As empresas estão cheias de exemplos de excelentes profissionais – “high performers” – que têm um bom desempenho e atingem bons resultados. Como resultado dessa performance são promovidos a managers onde irão liderar pessoas. É a transformação da pessoa que é responsável pelo trabalho e que passa a ser responsável pelas pessoas que fazem o trabalho. Mas, muito provavelmente, ninguém os ensinou a liderar, se não são ensinadas competências humanas como, escuta ativa, empatia, dar e receber feedback, ter uma conversa difícil e confrontar, podem ser bons managers mas não são líderes. Um bom manager pode garantir resultados de curto prazo, um bom líder garante resultados de longo prazo. Garante resultados com sustentabilidade!

A liderança é uma competência como qualquer outra, tem de ser ensinada e treinada todos os dias, e exige esforço e muita disciplina. A função de um líder é fazer crescer as pessoas que estão à sua volta. A liderança não é um exercício de autoridade, e o exercício da liderança deve ser feito pelo exemplo.
Um líder tem de se preocupar em criar um sistema, um ambiente, que ajuda os colaboradores a serem o seu melhor “self, natural best”. Para isso deve desenvolver uma cultura de liderança, baseada nos valores da organização e de colaboração. E deve fazê-lo de forma que esse desenvolvimento seja sustentado.

Uma empresa tem de ensinar os seus colaboradores a liderar!
Isso só é possível criando uma cultura colaborativa, sustentada nos valores da organização, e sem ignorar o facto de que a colaboração requer competências que, tal como a liderança, têm de ser ensinadas.
A base de uma cultura colaborativa é a confiança.

Um dos desafios dos líderes é conseguirem criar um ambiente de confiança que permita construir “trusting teams”.
Numa cultura colaborativa de sucesso, por exemplo, o medo do julgamento é substituído pela curiosidade e os colaboradores entendem que a sua perspetiva é tão valiosa quanto a dos outros. Os colaboradores não têm medo de arriscar novas soluções para problemas antigos, e não têm medo de enfrentar novos desafios impostos pelo contexto de mercado. Numa cultura colaborativa não é aceitável a resposta “porque sempre fizemos desta maneira” e é estimulada a curiosidade do “porquê?”.

Para criar esta cultura, este ambiente, esta confiança, é necessária uma prática diária em todas as áreas da organização. Todos são parte desta equação, por isso é que tão importante apostar em pessoas que reconhecem a importância deste tipo de cultura organizacional e que estejam alinhadas com os nossos valores.

Ninguém quer trabalhar num ambiente de medo e onde não existem estímulos para inovar e propor novas soluções. No mundo VUCA a maioria das empresas deve preferir ter colaboradores “truster” ao invés de “performer”. Existem métricas para avaliar a “high performer”, mas não existem métricas para avaliar a ” high truster”. Na Integer preferimos “high truster” em detrimento de “high performer”, porque os “high truster” garantem cultura colaborativa e são melhores líderes. Garantem sustentabilidade.

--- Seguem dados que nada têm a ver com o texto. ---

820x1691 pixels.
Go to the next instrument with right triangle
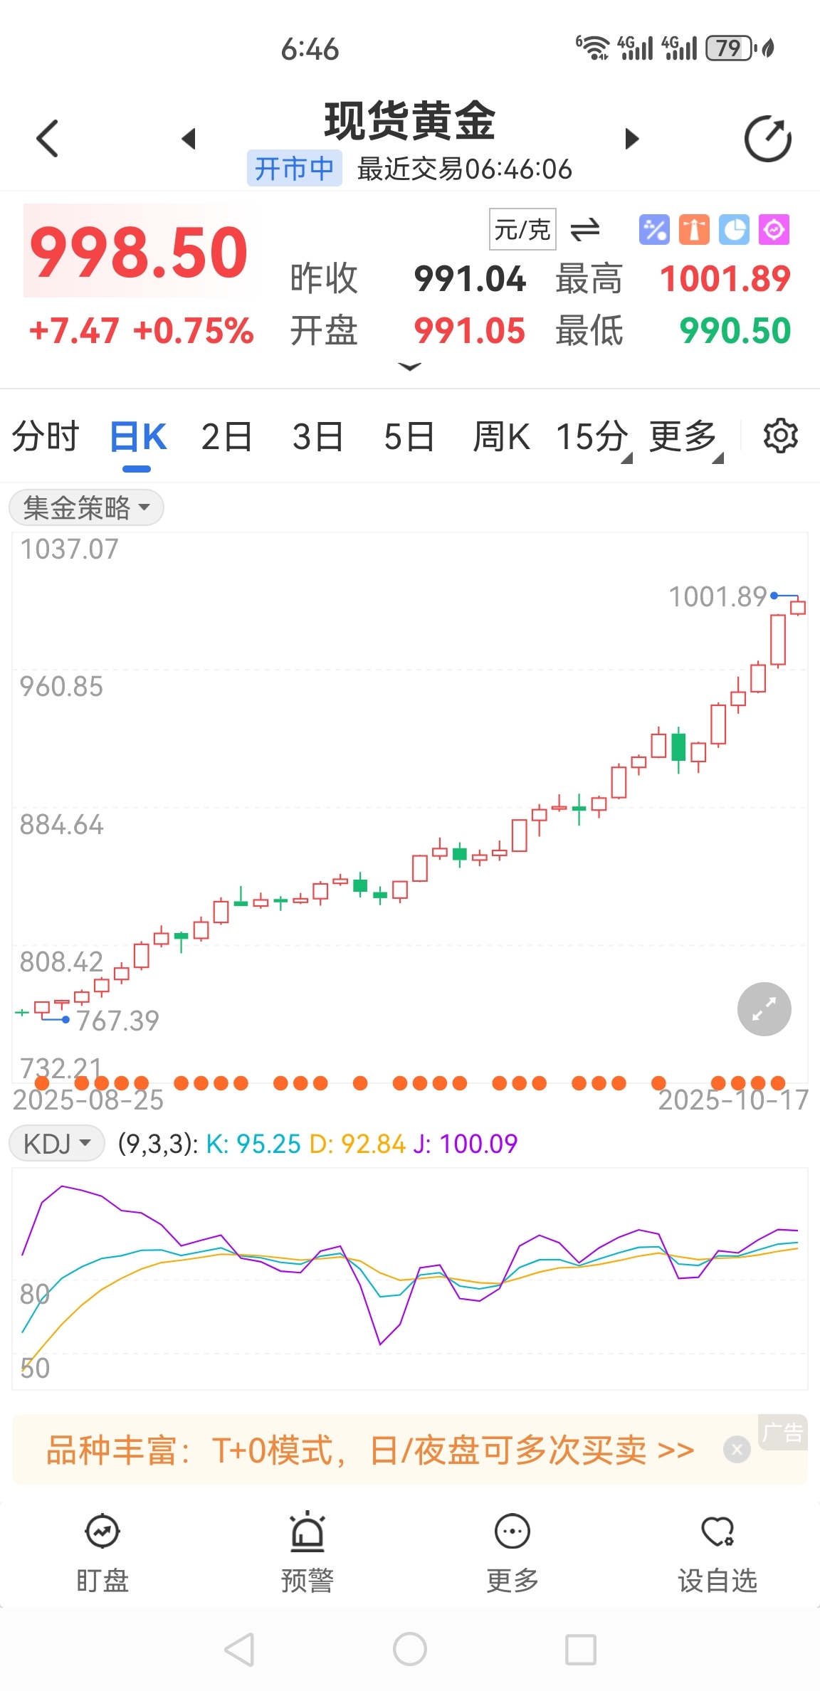631,139
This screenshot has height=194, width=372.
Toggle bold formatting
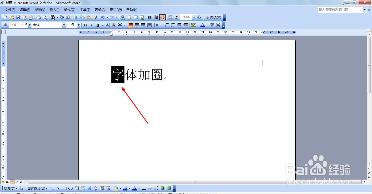pyautogui.click(x=85, y=25)
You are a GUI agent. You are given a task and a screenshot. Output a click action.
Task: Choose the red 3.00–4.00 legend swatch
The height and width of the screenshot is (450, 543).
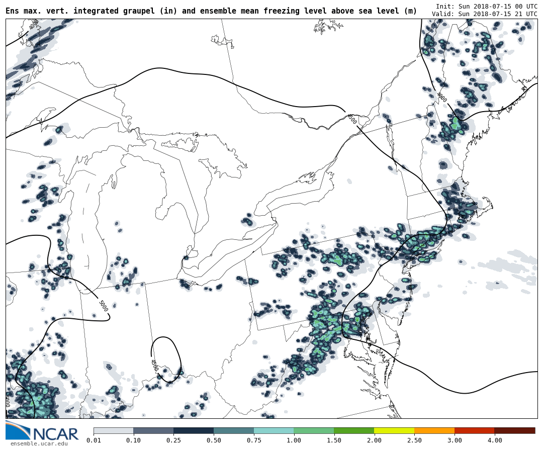[x=475, y=430]
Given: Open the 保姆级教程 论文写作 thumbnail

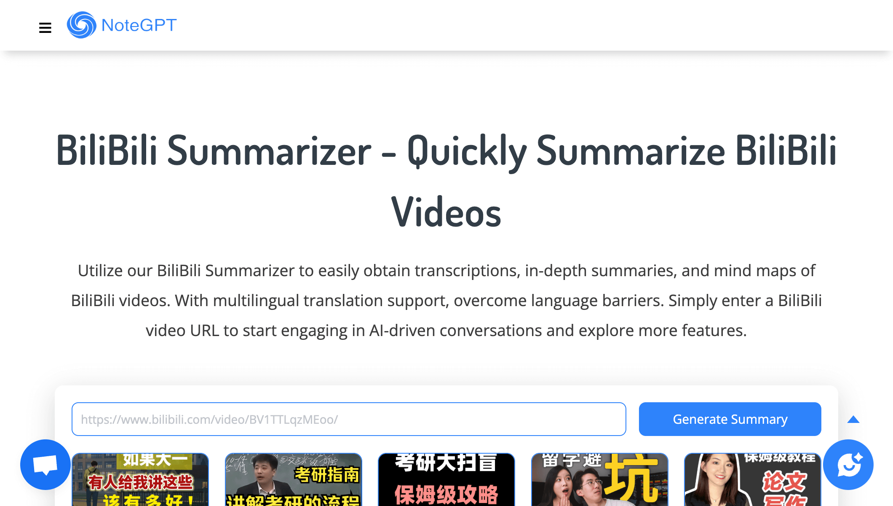Looking at the screenshot, I should point(753,479).
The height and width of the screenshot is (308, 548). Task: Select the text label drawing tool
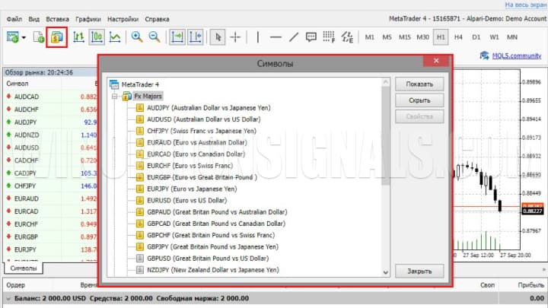click(x=312, y=37)
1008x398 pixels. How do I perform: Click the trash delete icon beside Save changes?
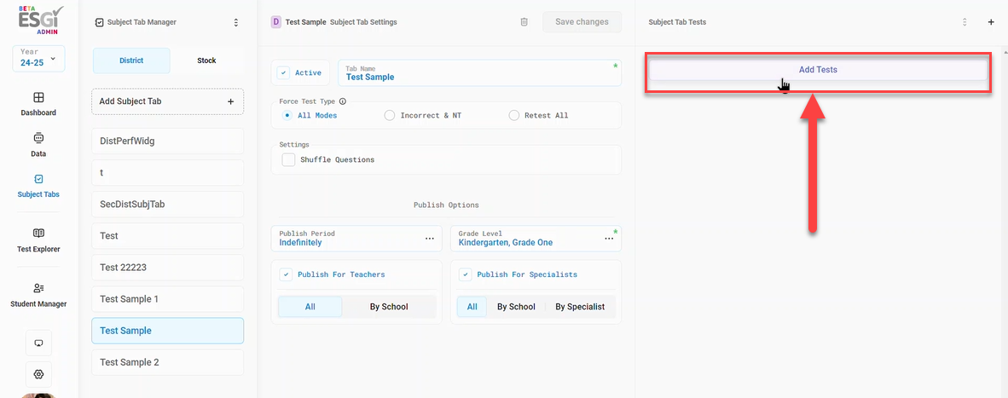pos(524,22)
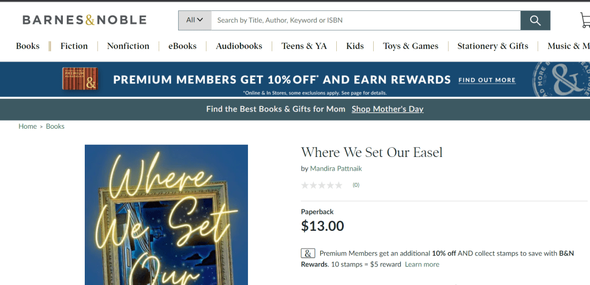Open the Learn more rewards link

click(x=422, y=264)

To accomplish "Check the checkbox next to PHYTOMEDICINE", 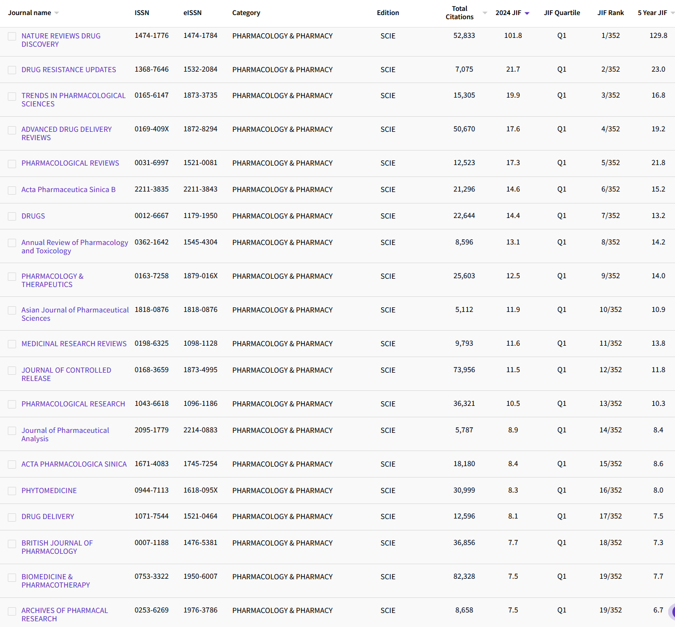I will point(12,491).
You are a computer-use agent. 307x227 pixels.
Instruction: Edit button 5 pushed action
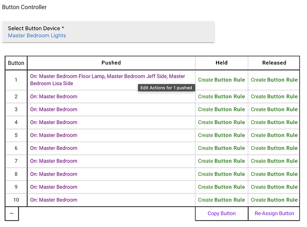click(53, 135)
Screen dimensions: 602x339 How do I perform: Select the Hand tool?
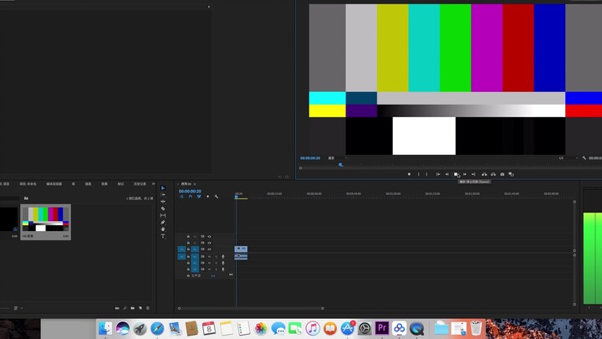coord(163,229)
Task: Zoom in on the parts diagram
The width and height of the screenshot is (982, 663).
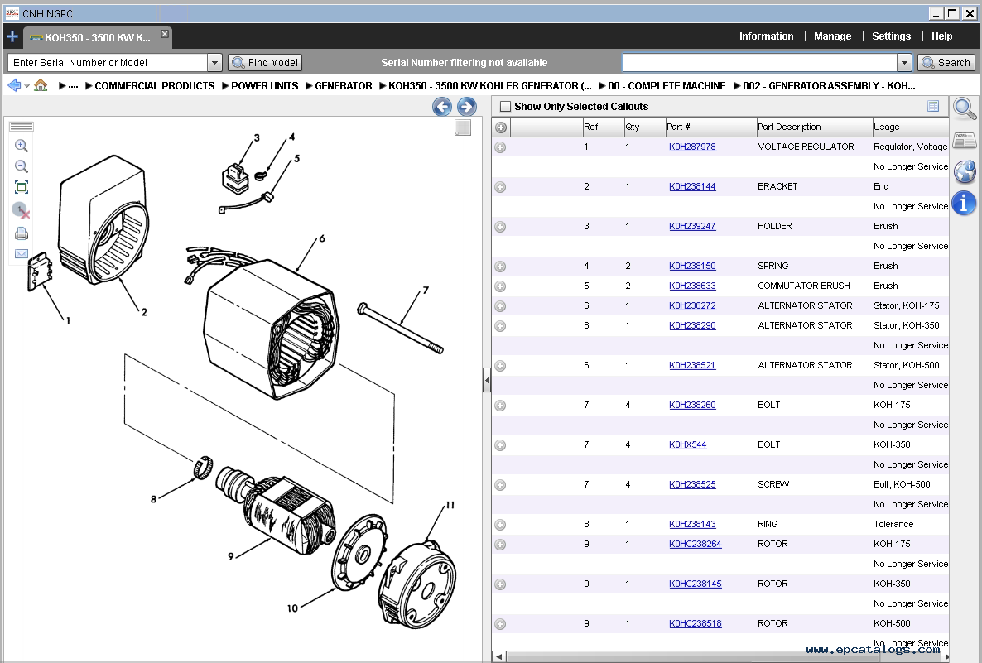Action: 22,146
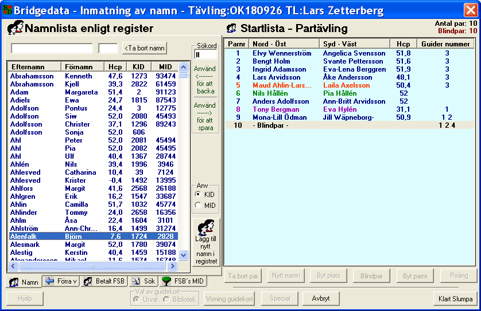Viewport: 481px width, 311px height.
Task: Select pair 8 Tony Bergman in the start list
Action: (x=276, y=109)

O contexto de pandemia em que vivemos hoje é um grande obstáculo para a criação de um ambiente de confiança. Pela incerteza e medo que nos trouxe a todos e também pelo novo modelo de trabalho remoto que fomos obrigados a implementar, e que só potencia estes problemas. A Pandemia é mais um desafio para continuar a criar um ambiente de confiança, de colaboração, e de crescimento, com todas as pessoas a trabalhar de forma remota e algumas inclusive a serem integradas na empresa neste período.

No mundo VUCA, que inevitavelmente tem incerteza nos negócios, os colaboradores procuram nos seus líderes um exemplo a seguir. Se eles perceberem que os seus líderes trabalham para fomentar a aprendizagem e cultivar a competência da liderança, eles farão o mesmo.
Uma liderança sustentável procura contribuir para uma maior literacia, porque mudanças estratégicas e a sua implementação só são sustentáveis quando suportadas por uma transformação dos líderes e da cultura da organização.

A liderança tem o poder de criar e destruir valor. É preciso transmitir o real impacto que a liderança e a gestão de pessoas têm nas organizações.